The message to the domestic body politic was clear: the world has thrown a lot at China over the last 5000 years, but we Chinese have a long, long history of enduring pain, and we always prevail. Meanwhile, on the policy front, China has calculated that a full-blown trade war, if it comes to that, will cost its economy 1.4 percent in growth per year. A full range of fiscal, monetary and infrastructure investment measures are already underway as part of a stimulus strategy to keep growth above 6 percent. Other measures are in the pipeline.
Adding fuel to the fire, President Trump on May 15 announced that the Chinese telecom giant Huawei would become a “listed entity” under U.S. law, meaning that no American firm could supply Huawei with components. China retaliated May 31 by announcing its own “unreliable entities list” on which it would list any international firm that took “ discriminatory actions” against Chinese firms, or actions hostile to China’s national security interests.

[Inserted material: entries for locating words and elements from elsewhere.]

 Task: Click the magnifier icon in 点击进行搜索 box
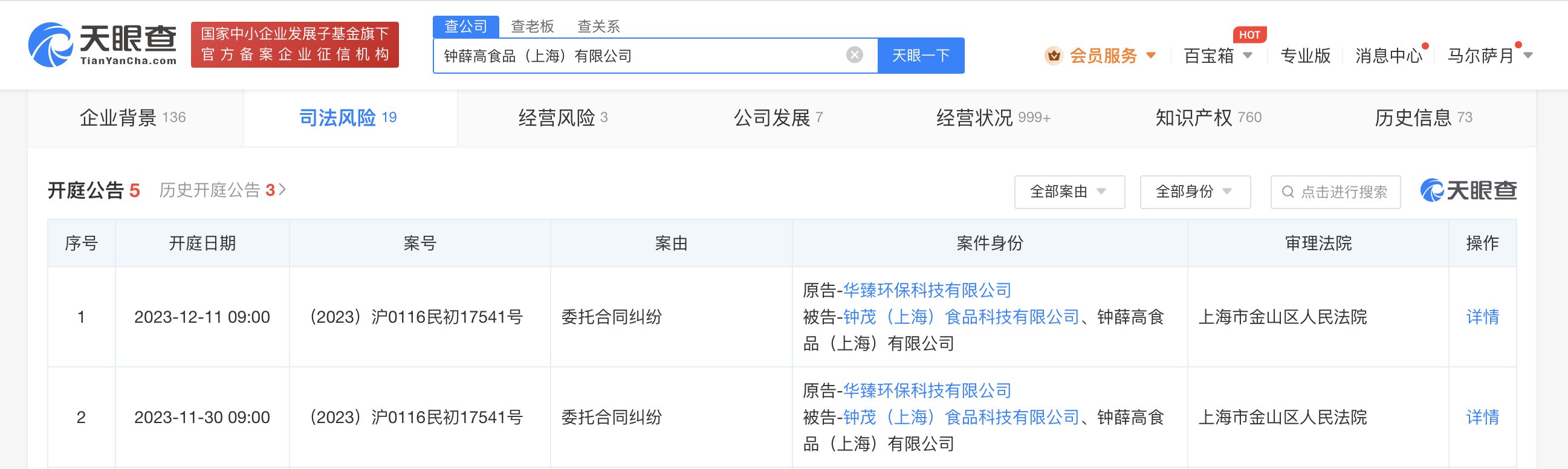pos(1288,192)
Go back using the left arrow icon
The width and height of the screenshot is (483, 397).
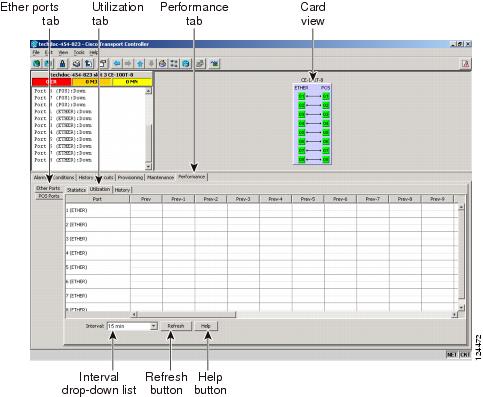click(117, 63)
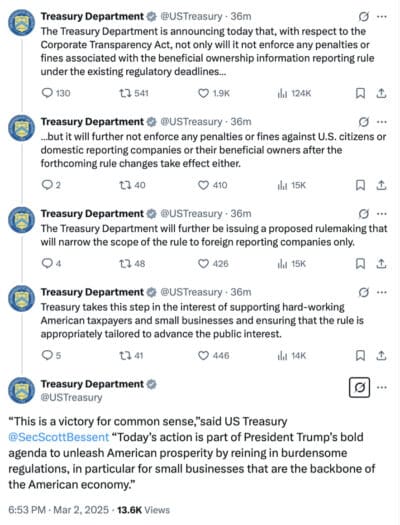This screenshot has height=525, width=400.
Task: Open more options on the main tweet
Action: (382, 387)
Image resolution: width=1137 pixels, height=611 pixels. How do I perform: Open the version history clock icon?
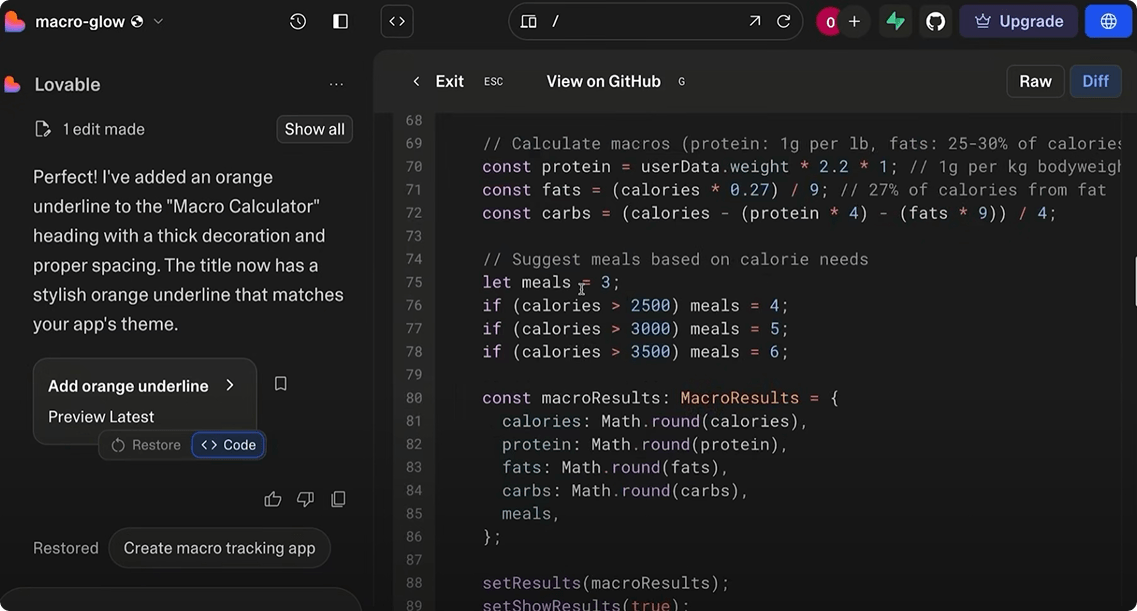(298, 21)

Foreign firms, it seems, are about to be caught in the cross-fire. Given all the above, what now are the prospects for a resolution? The bottom line is both sides still need a trade deal. If Trump wants to be re-elected, he has to sustain U.S. economic growth through 2020 after what is already a very long growth cycle.
To do that, he cannot allow negotiations to collapse because market confidence would collapse along with them. The real economy could then go into recession in a year he can least afford it.
As for Xi Jinping, there is a limit to how much China can continue to rely on economic stimulus to prop up growth. Chinese debt to GDP now runs at 248 percent (although this is 99 percent domestic). China’s private sector also performed badly in 2018 for reasons quite separate from the trade war.
Putting the trade war to bed is also important for China in restoring market confidence. Although not at any political price.
The likelihood of a deal now hovers around 50-50 – the ultimate contest between politics and economics. My prediction is that the Osaka G20 Summit will see a “reboot” to the negotiating process. And after Osaka, Trump will yield on the first two of China’s new red lines. And Xi will increase the quantum of the proposed Chinese purchasing agreement from China’s previous offer, although not by as much as Trump has demanded. That way, enough face will be saved all around.
Of course, raw politics may still derail the lot. Including Trump’s rolling calculus of what he needs to sell to his political base. As well as what deal he needs to wedge the Democrats who are currently seeking to outflank him to the right on China.
But while there may be a solution to the trade war, the technology war has barely begun. And on that score, we should all fasten our seatbelts for a more fundamental decoupling of the world’s two largest economies – in the internet, telecommunications, fintech, the emerging digital payments system and the whole new uncharted world of artificial intelligence.